# [Task goal]
Transcribe the records below line by line, exactly as they read.

+--

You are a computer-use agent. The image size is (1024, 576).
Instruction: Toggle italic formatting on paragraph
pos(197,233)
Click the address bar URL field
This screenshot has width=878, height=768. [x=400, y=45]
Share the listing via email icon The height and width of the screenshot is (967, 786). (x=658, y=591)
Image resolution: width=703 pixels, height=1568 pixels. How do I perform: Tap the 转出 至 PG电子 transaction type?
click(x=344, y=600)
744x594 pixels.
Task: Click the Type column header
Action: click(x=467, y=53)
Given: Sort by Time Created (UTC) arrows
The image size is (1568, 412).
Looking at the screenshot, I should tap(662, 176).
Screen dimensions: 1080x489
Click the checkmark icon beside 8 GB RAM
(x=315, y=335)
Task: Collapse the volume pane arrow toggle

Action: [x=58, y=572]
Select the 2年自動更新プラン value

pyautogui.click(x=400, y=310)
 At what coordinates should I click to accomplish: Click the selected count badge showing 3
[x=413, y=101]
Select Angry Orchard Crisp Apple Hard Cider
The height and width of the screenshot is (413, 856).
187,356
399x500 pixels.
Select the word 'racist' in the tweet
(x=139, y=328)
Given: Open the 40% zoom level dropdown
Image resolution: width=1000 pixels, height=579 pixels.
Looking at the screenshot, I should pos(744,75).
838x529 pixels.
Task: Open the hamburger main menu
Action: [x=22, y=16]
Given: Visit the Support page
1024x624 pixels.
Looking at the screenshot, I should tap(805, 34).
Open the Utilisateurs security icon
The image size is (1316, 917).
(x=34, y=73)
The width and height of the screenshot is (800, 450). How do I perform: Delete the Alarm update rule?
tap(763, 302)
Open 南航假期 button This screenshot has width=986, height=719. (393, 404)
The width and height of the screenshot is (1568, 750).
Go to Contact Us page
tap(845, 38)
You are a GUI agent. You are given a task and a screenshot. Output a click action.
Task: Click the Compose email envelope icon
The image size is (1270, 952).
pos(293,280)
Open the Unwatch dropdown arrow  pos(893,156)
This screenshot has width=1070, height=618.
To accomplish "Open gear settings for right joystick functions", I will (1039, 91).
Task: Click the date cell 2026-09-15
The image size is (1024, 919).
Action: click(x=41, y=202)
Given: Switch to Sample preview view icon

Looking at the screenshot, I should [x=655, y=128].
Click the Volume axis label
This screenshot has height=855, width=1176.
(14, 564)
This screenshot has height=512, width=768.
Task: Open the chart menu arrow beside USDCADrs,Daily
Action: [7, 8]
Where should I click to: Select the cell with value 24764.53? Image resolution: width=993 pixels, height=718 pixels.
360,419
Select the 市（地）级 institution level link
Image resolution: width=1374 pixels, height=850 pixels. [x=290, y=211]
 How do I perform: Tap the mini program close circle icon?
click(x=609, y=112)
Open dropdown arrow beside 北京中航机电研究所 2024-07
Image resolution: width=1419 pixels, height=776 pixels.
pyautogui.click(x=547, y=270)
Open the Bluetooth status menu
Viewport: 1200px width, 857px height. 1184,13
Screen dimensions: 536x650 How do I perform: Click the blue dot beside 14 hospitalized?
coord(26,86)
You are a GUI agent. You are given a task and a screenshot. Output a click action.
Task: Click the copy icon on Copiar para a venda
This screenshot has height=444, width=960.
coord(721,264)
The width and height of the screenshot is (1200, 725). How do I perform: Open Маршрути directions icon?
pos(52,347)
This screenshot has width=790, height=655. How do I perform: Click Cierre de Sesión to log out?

+--

# [Result]
You are a computer-use agent. The image size is (1024, 576).
Instruction: Toggle italic formatting on paragraph
pos(197,233)
Click the address bar URL field
This screenshot has width=878, height=768. [x=400, y=45]
Share the listing via email icon The height and width of the screenshot is (967, 786). (x=658, y=591)
Image resolution: width=703 pixels, height=1568 pixels. How do I perform: Tap the 转出 至 PG电子 transaction type?
click(x=344, y=600)
744x594 pixels.
Task: Click the Type column header
Action: click(x=467, y=53)
Given: Sort by Time Created (UTC) arrows
The image size is (1568, 412).
Looking at the screenshot, I should tap(662, 176).
Screen dimensions: 1080x489
Click the checkmark icon beside 8 GB RAM
(x=315, y=335)
Task: Collapse the volume pane arrow toggle

Action: [x=58, y=572]
Select the 2年自動更新プラン value

pyautogui.click(x=400, y=310)
 At what coordinates should I click to accomplish: Click the selected count badge showing 3
[x=413, y=101]
Select Angry Orchard Crisp Apple Hard Cider
The height and width of the screenshot is (413, 856).
187,356
399x500 pixels.
Select the word 'racist' in the tweet
(x=139, y=328)
Given: Open the 40% zoom level dropdown
Image resolution: width=1000 pixels, height=579 pixels.
Looking at the screenshot, I should pos(744,75).
838x529 pixels.
Task: Open the hamburger main menu
Action: [x=22, y=16]
Given: Visit the Support page
1024x624 pixels.
Looking at the screenshot, I should tap(805, 34).
Open the Utilisateurs security icon
The image size is (1316, 917).
(x=34, y=73)
The width and height of the screenshot is (800, 450). How do I perform: Delete the Alarm update rule?
tap(763, 302)
Open 南航假期 button This screenshot has width=986, height=719. (393, 404)
The width and height of the screenshot is (1568, 750).
Go to Contact Us page
tap(845, 38)
You are a GUI agent. You are given a task and a screenshot. Output a click action.
Task: Click the Compose email envelope icon
The image size is (1270, 952).
pos(293,280)
Open the Unwatch dropdown arrow  pos(893,156)
This screenshot has width=1070, height=618.
To accomplish "Open gear settings for right joystick functions", I will (1039, 91).
Task: Click the date cell 2026-09-15
The image size is (1024, 919).
Action: click(x=41, y=202)
Given: Switch to Sample preview view icon

Looking at the screenshot, I should [x=655, y=128].
Click the Volume axis label
This screenshot has height=855, width=1176.
(14, 564)
This screenshot has height=512, width=768.
Task: Open the chart menu arrow beside USDCADrs,Daily
Action: [7, 8]
Where should I click to: Select the cell with value 24764.53? Image resolution: width=993 pixels, height=718 pixels.
360,419
Select the 市（地）级 institution level link
Image resolution: width=1374 pixels, height=850 pixels. [x=290, y=211]
 How do I perform: Tap the mini program close circle icon?
click(x=609, y=112)
Open dropdown arrow beside 北京中航机电研究所 2024-07
Image resolution: width=1419 pixels, height=776 pixels.
pyautogui.click(x=547, y=270)
Open the Bluetooth status menu
Viewport: 1200px width, 857px height. 1184,13
Screen dimensions: 536x650 How do I perform: Click the blue dot beside 14 hospitalized?
coord(26,86)
You are a GUI agent. You are given a task and a screenshot. Output a click action.
Task: Click the copy icon on Copiar para a venda
This screenshot has height=444, width=960.
coord(721,264)
The width and height of the screenshot is (1200, 725). How do I perform: Open Маршрути directions icon?
pos(52,347)
This screenshot has width=790, height=655. How do I perform: Click Cierre de Sesión to log out?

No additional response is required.